Modern art in Rome might not spring to mind when you visit the Eternal City. However, Rome has plenty to offer in this department. It has galleries focusing on Roman culture and artists in particular, as well as more international galleries exhibiting world-renowned artists. Lovers of all types of contemporary and modern art will find something to their taste. Below is a selection of our favorite collections of modern art in Rome, ready for whenever you feel like a break from the city’s equally beautiful historical art!


MaXXI – Via Guido Reni 4/A

The MaXXI is Rome’s first national museum dedicated solely to contemporary art. Its sole aim is to promote awareness and practice of the contemporary creative processes of Italy. It lies in the Flaminio neighborhood, at the site of a former military barracks. Today, a building designed by the renowned Zaha Hadid draws art lovers from all over the world to its interiors and even exteriors. A magical structure, its spaces are interesting and innovative, just as the art that inhabits them. It offers its visitors five floors of exhibition space, with extensive and in depth explorations of various artists’ work. In fact, for many of its exhibitions, guests can listen to and watch interviews with the artists themselves, documentaries about the installation of the art pieces, and even contextual documents.

Friday-Tuesday 11.00-19.00, Thursday 11.00-22.00, closed Monday.


MACRO – Via Nizza 138

The MACRO, or the Museum of Modern Art in Rome, spreads across two different locations. The first, in Via Nizza, and the second, the MACRO Testaccio, at Piazza Orazio Giustiniani. This gallery very much comprises a civic institution, and places great emphasis on its role amongst the Roman community. Here workers involved in the field of contemporary art as well as the general public can propose events and exhibitions. Its aim is to create a versatile space for contemporary art, and its role within the community. Partly, it also hopes to garner a more productive relationship within the Roman community.

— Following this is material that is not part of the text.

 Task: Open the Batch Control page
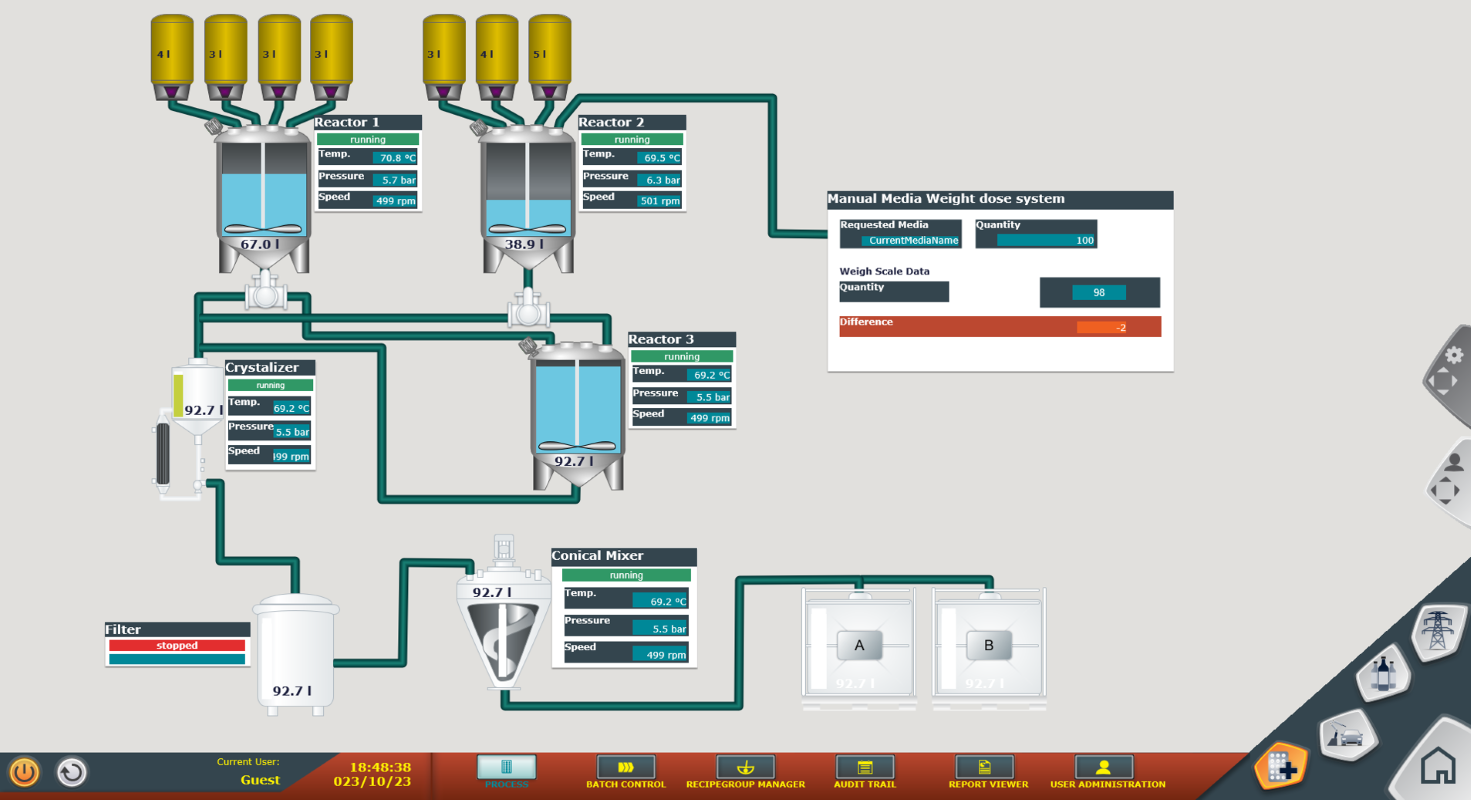(626, 772)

The exhibitions themselves are wide and varied, and will often change depending on visiting exhibitions and city-related events. Here you will find some of the more local pieces of modern art in Rome. It is well worth a visit for anyone looking to immerse themselves in the creative expression of a city, rather than the nation as a whole.

Tuesday-Sunday 10.30-19.30, closed Monday.

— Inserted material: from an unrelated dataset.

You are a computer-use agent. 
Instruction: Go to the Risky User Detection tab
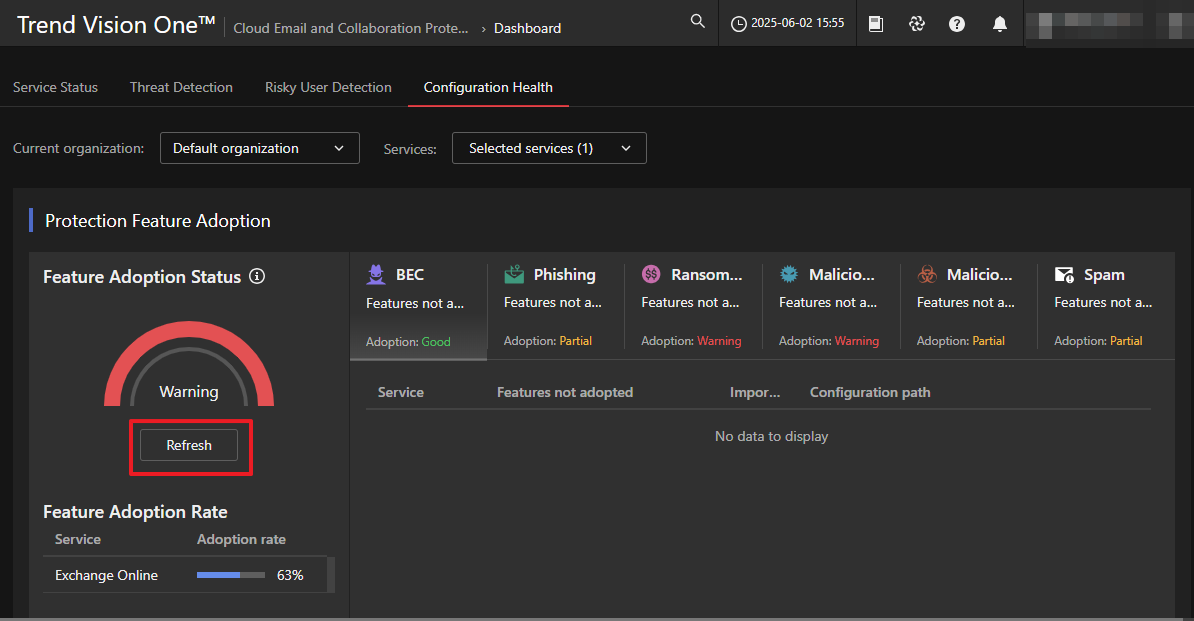(328, 87)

Galleria d’Arte Moderna – Via Francesco Crispi 24

At its origins, this art gallery was very much a gallery of Rome’s citizens. Even today, many of its artists come from Rome, however you will also find a greater variety. Here you can admire the works of such artists as Sironi, Ferrazzi, de Chirico, Savinio, Carrà, Campigli, Pirandello, and more.

Furthermore, the gallery itself lies in an ancient monastery that belonged to cloistered Carmelite nuns. It provides a thought-provoking contrast to the modern and contemporary artists exhibited inside. It is also one of the more central art galleries offering modern art in Rome. Anyone looking for a break from the historical art, without detaching yourself completely from Rome’s intrinsic history, should definitely pay this gallery a visit.

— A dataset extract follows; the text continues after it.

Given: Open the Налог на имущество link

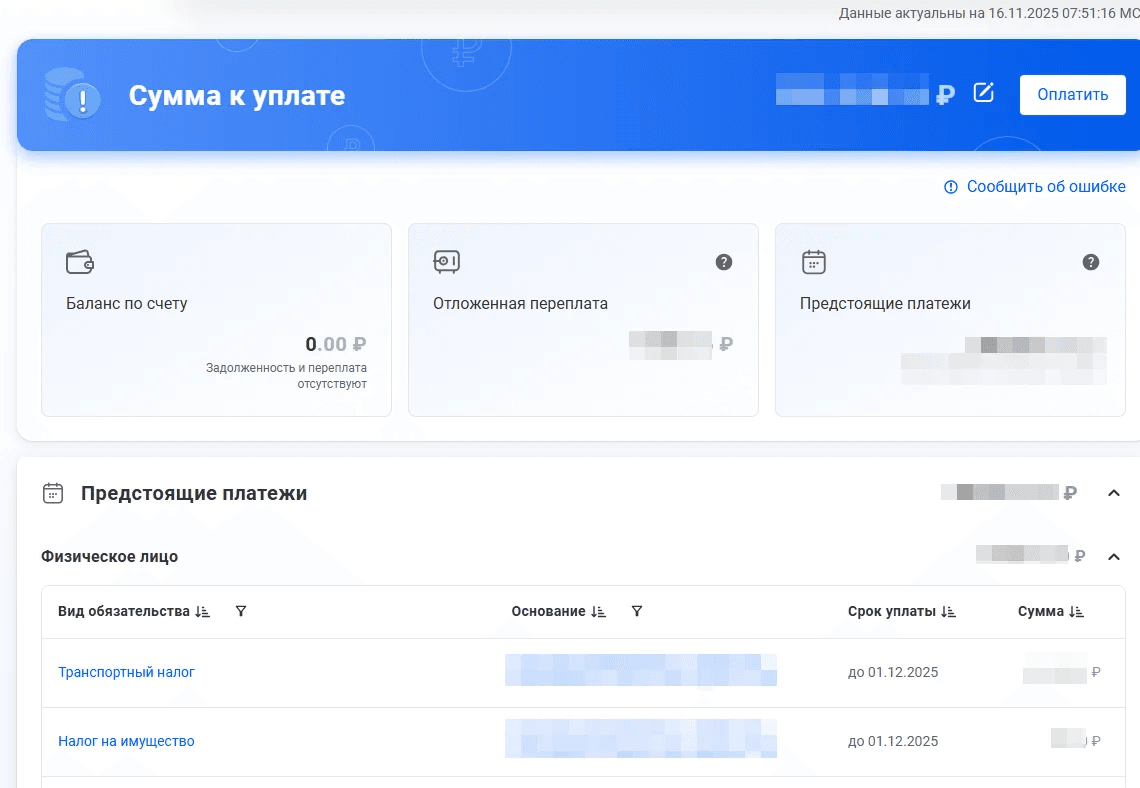Looking at the screenshot, I should pos(127,741).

Tuesday-Sunday 10.00-18.30, closed Mondays


Galleria Nazionale d’Arte Moderna e Contemporanea – Viale delle Belle Arti 131

Though it might seem that this is simply a variation on all of the above, don’t be fooled by the similarity of the galleries’ names. Each hosts a very different and unique collection of art, with its own context, specific curation, and story to tell. The Galleria Nazionale welcomes its visitors with large, lofty white rooms with carefully placed pieces. The rooms also flow nicely into one another, and the gallery sits on two different levels. Look out for borrowed pieces of ancient or renaissance art and artefacts that are dotted between contemporary pieces.

This building is found on the other side of the Villa Borghese to the historical center. This is easily reachable via tram, metro, and bus.

Tuesday-Sunday 8.30-19.30, closed Monday.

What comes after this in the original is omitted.